Exercise input -

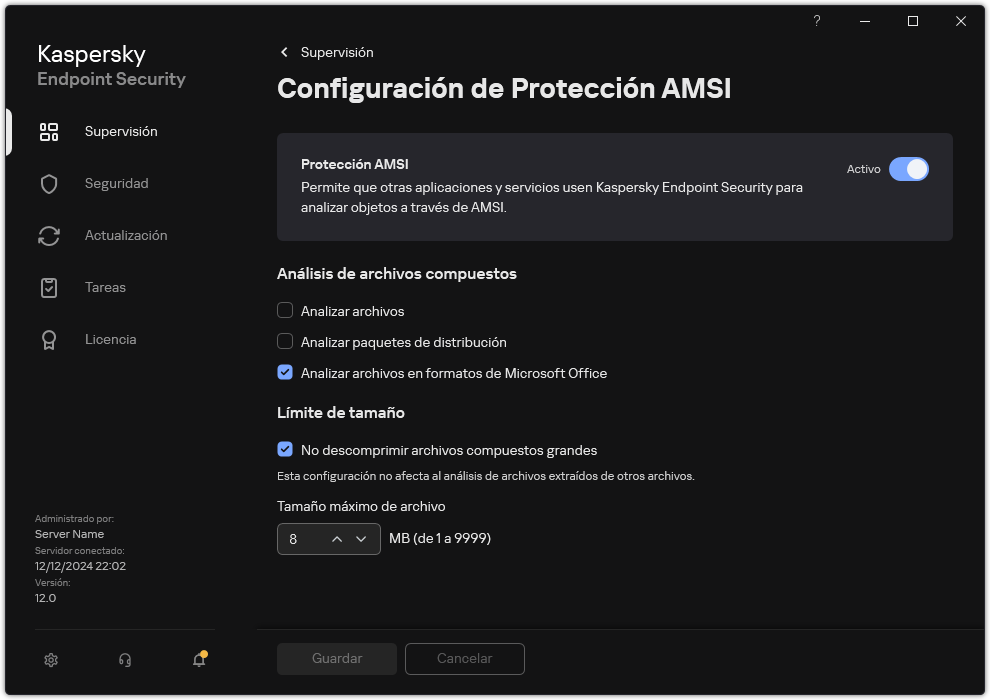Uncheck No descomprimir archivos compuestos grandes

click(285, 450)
==
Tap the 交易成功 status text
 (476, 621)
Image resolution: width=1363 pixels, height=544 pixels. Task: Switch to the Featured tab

Task objective -
Look in the material above for the line with "Tap the 交易成功 status text" and the line with "Image resolution: width=1363", and transcribe exactly those lines and all lines between them, nothing more.

Result of this exercise -
Tap the 交易成功 status text
 (476, 621)
Image resolution: width=1363 pixels, height=544 pixels. Task: Switch to the Featured tab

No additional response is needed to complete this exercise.